Страница 99 из 105
Морозов — он все же не дурак. Ну, не совсем идиот. К тому же — у него есть мозговой центр, в лице жены. И они оба прекрасно знали, что подозрение может пасть и на них тоже. И поэтому вся эта их операция изначально строилась на том, чтобы честно ответить на вопросы царя.
Приказывал ли ты, боярин Морозов, похитить Викентия Осетровского? Нет, не приказывал (моя жена приказала).
Знаешь ли ты, боярин Морозов, кто похитил Осетровского? Нет, не знаю (понятия не имею, кого моя жена наняла для похищения).
Знаешь ли ты, боярин Морозов, где сейчас похищенный? Нет, не знаю (моя жена его куда-то запихала).
Имеют ли какое-то отношение твои стрельцы к похищению? Нет, не имеют (это наемники, только одетые в оранжевые кафтаны).

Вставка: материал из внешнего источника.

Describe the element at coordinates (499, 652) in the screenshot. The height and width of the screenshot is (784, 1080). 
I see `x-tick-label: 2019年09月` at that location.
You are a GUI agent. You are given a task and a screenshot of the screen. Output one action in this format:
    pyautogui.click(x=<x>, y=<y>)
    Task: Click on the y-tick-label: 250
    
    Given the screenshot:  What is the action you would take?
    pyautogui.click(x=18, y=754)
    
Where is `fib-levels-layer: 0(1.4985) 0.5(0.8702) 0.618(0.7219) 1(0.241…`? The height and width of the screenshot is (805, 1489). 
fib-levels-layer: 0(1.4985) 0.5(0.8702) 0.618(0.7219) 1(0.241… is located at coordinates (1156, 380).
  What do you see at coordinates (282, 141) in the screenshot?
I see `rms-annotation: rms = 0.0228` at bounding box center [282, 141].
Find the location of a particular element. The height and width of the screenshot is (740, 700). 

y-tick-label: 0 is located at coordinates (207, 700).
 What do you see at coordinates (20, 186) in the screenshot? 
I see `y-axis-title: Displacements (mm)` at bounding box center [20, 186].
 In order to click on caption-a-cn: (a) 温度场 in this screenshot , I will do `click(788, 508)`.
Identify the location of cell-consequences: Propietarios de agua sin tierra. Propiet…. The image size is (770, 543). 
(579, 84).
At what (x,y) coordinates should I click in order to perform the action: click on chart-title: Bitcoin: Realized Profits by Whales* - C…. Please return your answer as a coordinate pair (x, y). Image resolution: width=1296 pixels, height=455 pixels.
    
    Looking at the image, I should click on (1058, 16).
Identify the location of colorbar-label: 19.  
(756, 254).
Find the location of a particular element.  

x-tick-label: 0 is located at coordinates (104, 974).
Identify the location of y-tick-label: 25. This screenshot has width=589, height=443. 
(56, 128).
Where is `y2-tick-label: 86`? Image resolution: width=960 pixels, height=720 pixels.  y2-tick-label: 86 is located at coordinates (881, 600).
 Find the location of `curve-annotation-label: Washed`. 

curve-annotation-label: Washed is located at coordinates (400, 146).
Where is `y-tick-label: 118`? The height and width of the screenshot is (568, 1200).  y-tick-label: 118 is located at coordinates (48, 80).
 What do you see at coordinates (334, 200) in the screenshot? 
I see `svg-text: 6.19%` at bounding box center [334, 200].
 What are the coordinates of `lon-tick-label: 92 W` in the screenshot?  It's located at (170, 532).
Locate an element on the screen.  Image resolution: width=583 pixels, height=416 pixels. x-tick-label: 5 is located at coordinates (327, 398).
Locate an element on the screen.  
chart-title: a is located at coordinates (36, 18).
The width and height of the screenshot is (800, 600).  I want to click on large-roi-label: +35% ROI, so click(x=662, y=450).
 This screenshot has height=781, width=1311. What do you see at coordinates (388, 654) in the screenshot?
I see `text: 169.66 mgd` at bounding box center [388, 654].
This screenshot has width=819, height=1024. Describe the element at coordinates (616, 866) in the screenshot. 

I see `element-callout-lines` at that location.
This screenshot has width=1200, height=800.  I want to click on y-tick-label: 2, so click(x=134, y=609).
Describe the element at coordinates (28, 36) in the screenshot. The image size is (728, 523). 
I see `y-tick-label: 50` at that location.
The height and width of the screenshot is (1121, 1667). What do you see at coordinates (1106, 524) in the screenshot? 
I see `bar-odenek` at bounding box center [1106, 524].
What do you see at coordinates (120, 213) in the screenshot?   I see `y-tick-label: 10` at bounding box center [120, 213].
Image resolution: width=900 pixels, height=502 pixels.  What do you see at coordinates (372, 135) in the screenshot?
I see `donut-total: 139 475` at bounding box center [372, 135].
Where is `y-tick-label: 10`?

Допрос окончен — Морозов отмазался.
Если сейчас Клава прибежит к царю и ОПЯТЬ обвинит Морозова — это будет равносильно тому, что сказать, мол, царь государь, ты — лох чилийский и тебя вокруг пальца обвели. А еще это будет выглядеть, как настырная и неумная клевета в адрес тех самых Морозовых. Которые, замечу, не кто попало, а царские любимчики, приближенные к трону, так сказать. А это, между прочим, уже дает им большую свободу в действиях.
Вон, бывшего главу Приказа тайных дел за мое похищение — казнили, а Романовых, верных слуг царского рода, за попытки убийства меня — даже не пожурили. Впрочем, может, и пожурили, но больше не наказали никак. Нет, там, конечно, все дело было не в личных тараканах Романовых, а в попытке сохранит тайну Царского Источника, но все равно.
В общем — дело швах. Не прискачет кавалерия из-за холмов и не спасет меня в последний момент. И в предпоследний — тоже не спасет.
Что остается?
Спасаться самому.
Как? Я пока не придумал, но…
— В общем, Клава, действуем так…
За дверями опять завыл все тот же певец, но теперь я узнал голос.
— Эй! Дурман! Степан-Дурман!
Голос замолчал.
— Кто говорит? — прокричали мне в ответ.
А кто я?
— Человек!
— Ясно, что не зверь дикий! Тоже боярами заперт?
— Ага!
— Откуда меня знаешь? Не из моих людей! Голос незнаком!
— В Разбойном Приказе тебя видел!
— Приказной, что ли?
— Да!
Почти и не соврал.
— Везучий ты! А здесь что делаешь!
— Морозовы притащили!
— Зачем?
— Нужен я им!
Неожиданно с шорохом отодвинулся засов моей двери и она распахнулась. На пороге, в сером свете Кошачьего Слова, стоял черный силуэт.
— А от меня тебе чего надо? — спросил силуэт голосом разбойного атамана.
А? Э? Как это… как это у него получилось? Он что, не запертый сидел⁈
— Да хотел помощи твоей попросить… — растерялся я.
Мой план освобождения во многом строился на допущениях и импровизации… ну, то есть, если быть честным, держался на соплях… И вот сейчас, когда оказалось, что Степашка может свободно разгуливать по подвалу, план в моей голове торопливо корректировался.
— Как ты вообще из своей темницы выбрался?
— А я Слово особое знаю, Липкое…
Я тоже его знаю, только умение по стенам лазать мне не пригодилось.
—…к пальцам любое железо липнет. Даже через дверь…
Аа, понятно. Не Липкое оно у тебя, а Магнитное. Степашка своим Словом засов, как магнитом, отодвинул, да и вышел спокойно.
— А что ж ты тогда еще не убежал?
— Убежал бы, да на выходе стрельцы стоят. И решетка на замке.
Разбойник пошарил руками, нащупал сено и сел рядом со мной.
— У тебя ж бес был, неужто воды не дают?
— Был бес, — вздохнул Степашка, — Морозовы его дали, Морозовы и отняли. Из приказного подвала — в боярский попал… Дай хоть гляну на тебя, товарищ по заключению.
Тут он произнес незнакомое мне Слово — и из глаз атамана ударили лучи света. Как два тусклых фонарика зажглись. И он перевел эти лучи на меня.
Подслеповато моргающего.
В дорогом расшитом кафтане.
— Да ты сам боярин!!! — взревел Дурман.
Вскочил и вышел из моей камеры. И на засов ее закрыл.